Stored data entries
-------
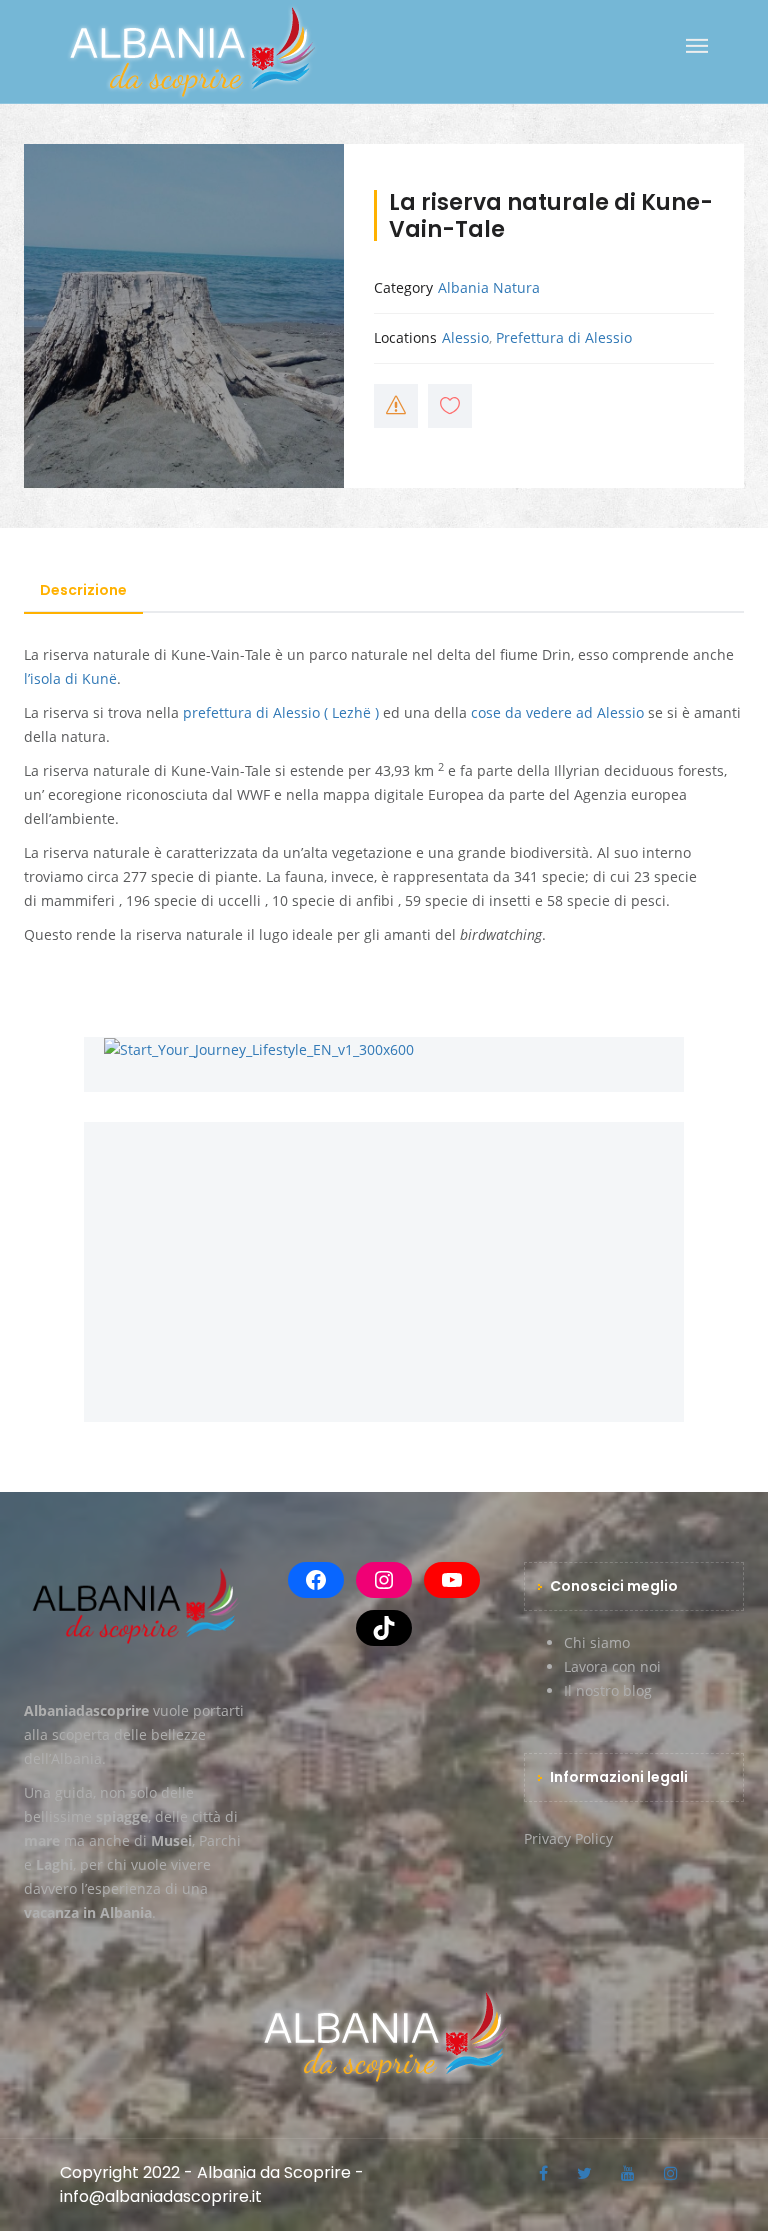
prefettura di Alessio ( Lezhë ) (281, 712)
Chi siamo (597, 1642)
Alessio (465, 337)
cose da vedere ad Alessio (557, 712)
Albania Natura (489, 287)
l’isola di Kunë (70, 678)
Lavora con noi (612, 1666)
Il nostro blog (608, 1690)
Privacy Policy (568, 1838)
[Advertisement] (384, 1262)
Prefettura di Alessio (564, 337)
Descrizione (83, 590)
-------
**What you have to do:**
Reproduce each line of the records in which the word "Alessio" appears.

**Your solution:**
prefettura di Alessio ( Lezhë ) (281, 712)
Alessio (465, 337)
cose da vedere ad Alessio (557, 712)
Prefettura di Alessio (564, 337)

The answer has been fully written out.